– Marc Gafni’s friends, collaborators, and colleagues speak out for the sake of restoring integrity. This statement by Terry Nelson on the recent Marc Gafni attacks was first posted as a comment to the Center for Integral Wisdom statement on centerforintegralwisdom.org. You can read the statement below or listen to the audio. –
Marc Gafni is my friend. He is one of the good guys.
Since I met Marc five years ago, I have worked and played with him often. He’s been a guest in my home. We’ve played basketball in my driveway. We’ve studied teaching technique and debated Unique Self. We have laughed and cried together. I have come to know him as kind, respectful, brilliant, committed, fun…. SO, I am flabbergasted at the picture painted of Marc in recent attacks—this picture does not jive with the reality of the Marc I know.
I am saddened at the maliciousness and scope of these attacks on Marc and the Center for Integral Wisdom.

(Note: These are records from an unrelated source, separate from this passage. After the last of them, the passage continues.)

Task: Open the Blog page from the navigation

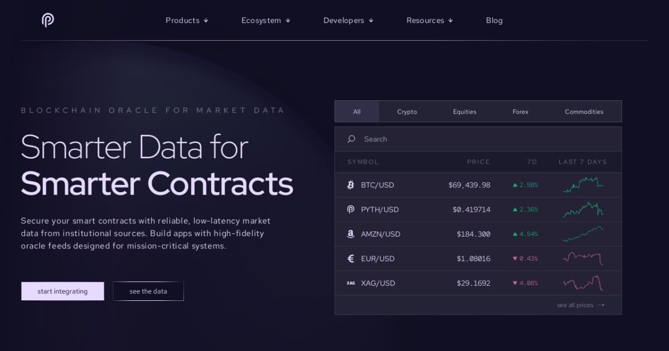Action: click(x=494, y=20)
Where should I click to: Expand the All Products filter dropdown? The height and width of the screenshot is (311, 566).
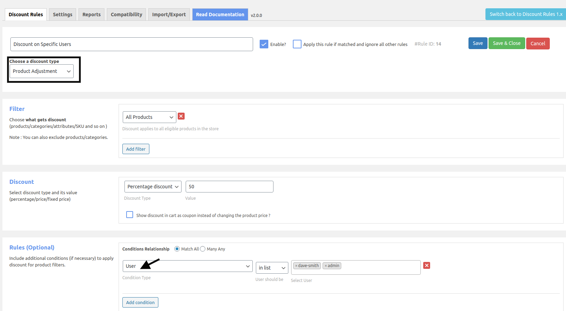149,117
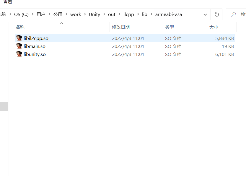246x179 pixels.
Task: Open the address bar history dropdown
Action: click(205, 14)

While I know Marc, like all of us, has probably done some dumb things, nothing I see merits the vindictiveness of these attacks. Open debate and disagreements over ideas are good. However, these recent personal attacks can only be toxic for everyone involved.

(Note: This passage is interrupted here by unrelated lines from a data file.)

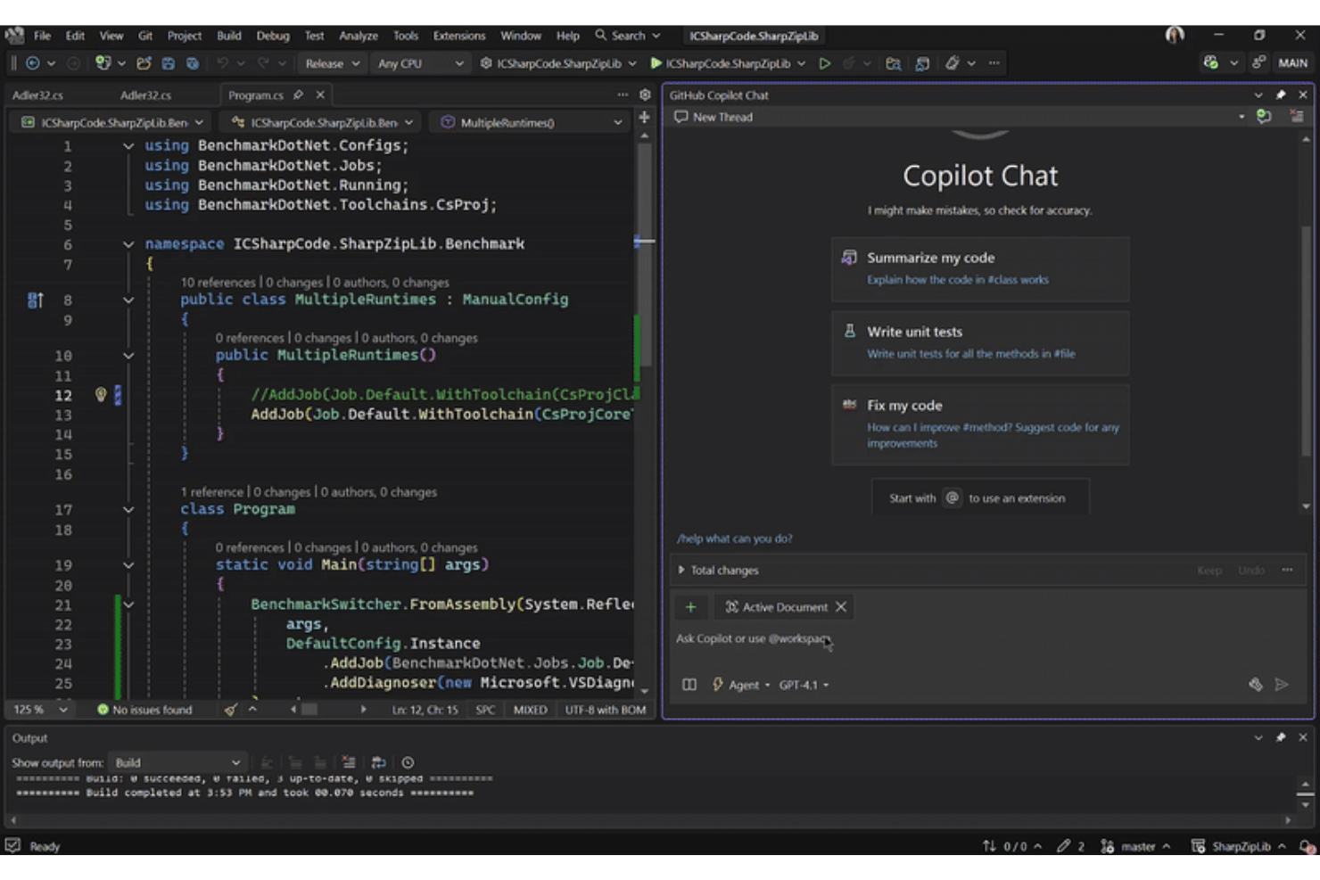Add context via the plus icon in Copilot chat
The image size is (1320, 880).
pos(691,606)
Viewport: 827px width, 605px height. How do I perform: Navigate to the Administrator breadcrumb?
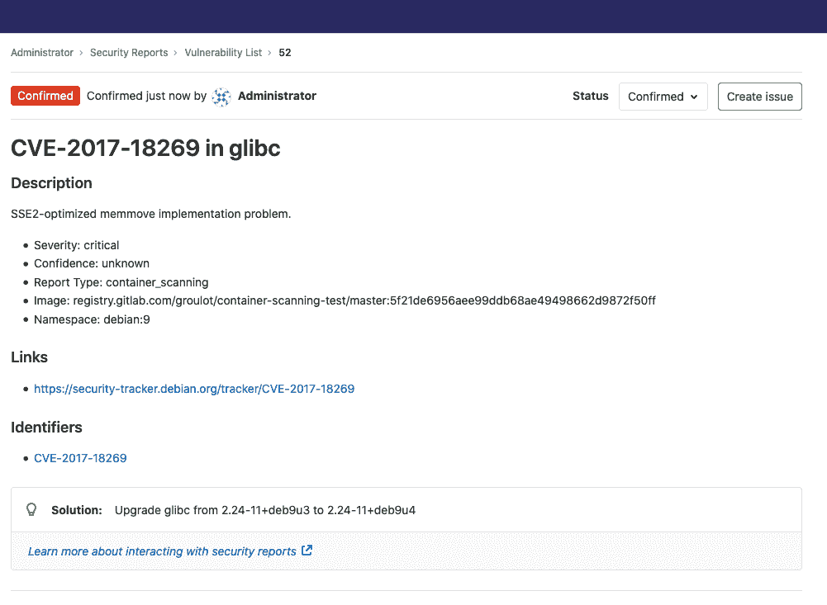tap(41, 52)
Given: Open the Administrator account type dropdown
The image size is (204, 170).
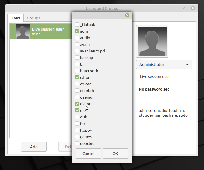Looking at the screenshot, I should 164,64.
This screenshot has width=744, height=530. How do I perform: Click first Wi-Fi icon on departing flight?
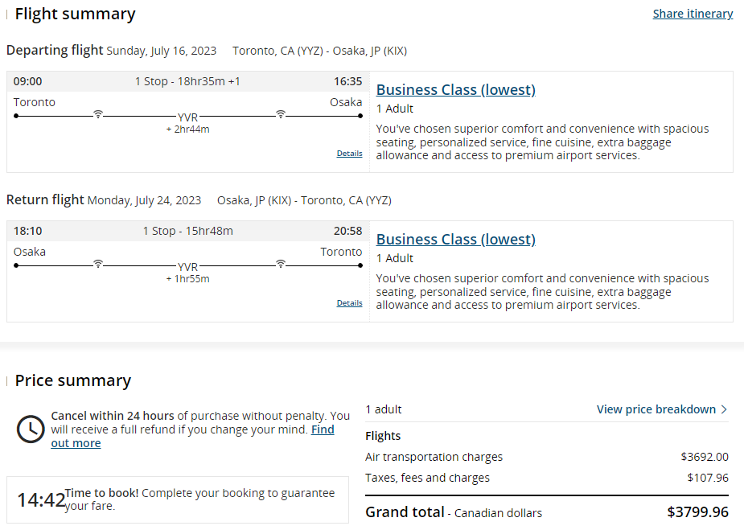click(x=98, y=114)
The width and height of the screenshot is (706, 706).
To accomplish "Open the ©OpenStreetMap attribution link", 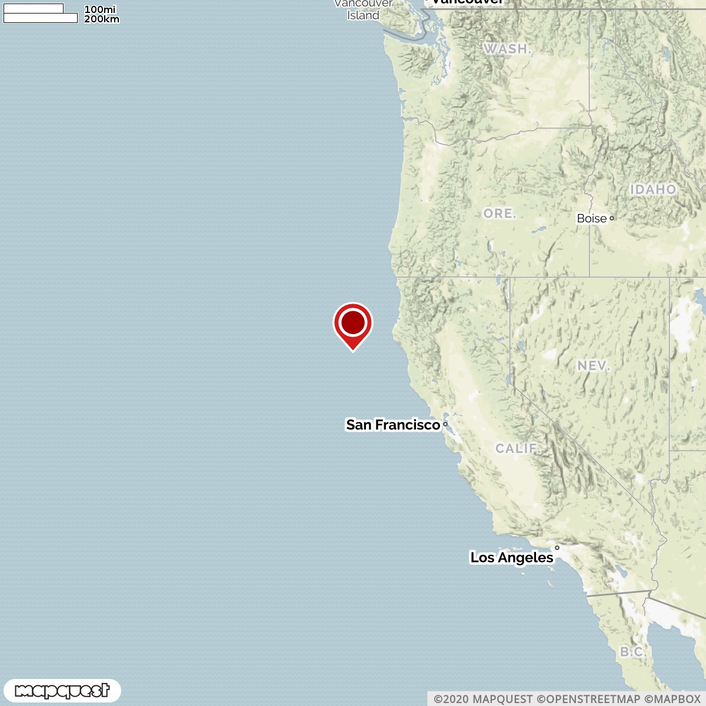I will click(x=588, y=699).

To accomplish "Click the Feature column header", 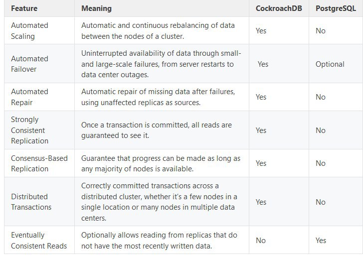I will coord(24,8).
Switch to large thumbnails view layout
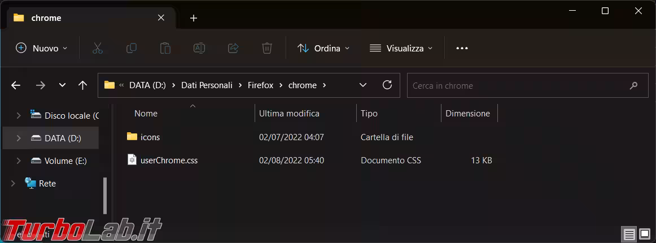The image size is (656, 243). 645,234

I am frightened how vulnerable we all are to attacks on the internet and the phenomenon of “guilty until proven innocent—but maybe not then either.” It’s as if nothing can ever be erased or corrected. There does not seem to be any rules or standards of integrity or truth in this domain. Meanwhile, we human beings seem to be like Velcro for bad news and Teflon for good. We have not matured yet to handle this phenomenon without a tremendous amount of unmerited and unfair pain. Maybe CIW can help with this in the future? I hope so.

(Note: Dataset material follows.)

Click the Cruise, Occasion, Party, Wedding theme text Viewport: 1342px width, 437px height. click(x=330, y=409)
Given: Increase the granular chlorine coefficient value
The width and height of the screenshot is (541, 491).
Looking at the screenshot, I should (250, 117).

As the parent of a son and a daughter, some comments: Although I have encouraged my son to be both respectful of and a champion for the women of his life, I am fearful for him living in the current “men are bad and guilty no matter what” environment. While I have encouraged my daughter to keep her eyes open and to own her own power, I have also forbid her from indulging (and thereby diminishing) herself in the victim point of view. Although I guess it has its political uses, advocating that people aspire to wear the mantle of victim is not healthy or respectful. And yes, I understand how unpopular it is to ask people to view their lives from the driver’s seat instead of the passenger seat.
I look forward to an inquiry into the roots of malice in situations like this. While we all agree that one has an obligation to stand against evil, I also think that, although cloaked in righteousness, underneath many of these inquisitions (crusades, jihads and witch hunts) are unsavory and self-serving agenda which would not survive the light of day.
The CIW is about offering a new and workable narrative for our world. This narrative includes wisdom from many domains and perspectives. It includes the notion that each person has a unique and needed contribution. It includes the notion that we would be better off living in a win-win narrative rather than a win-lose narrative. It includes the notion that expanding our circle of compassion is vital and good.
At this point in my life’s journey, which includes growing up Methodist in a small town in Wisconsin, the Peace Corps in Thailand, graduate school at Cornell, working on the Hill in Washington DC, being chief trainer for Lifespring, Inc, and coaching my kids’ soccer and basketball teams, I think CIW is building a better mousetrap. Defining stewardship as “the responsible overseeing and protection of something considered worth caring for and preserving”, I am a willing steward of the work of the CIW.
In the long run, if the narrative being created, offered and stood for by the CIW really serves people better, it will prevail. And, if in the marketplace of ideas it does not serve people well, it will disappear. Let’s get on with it.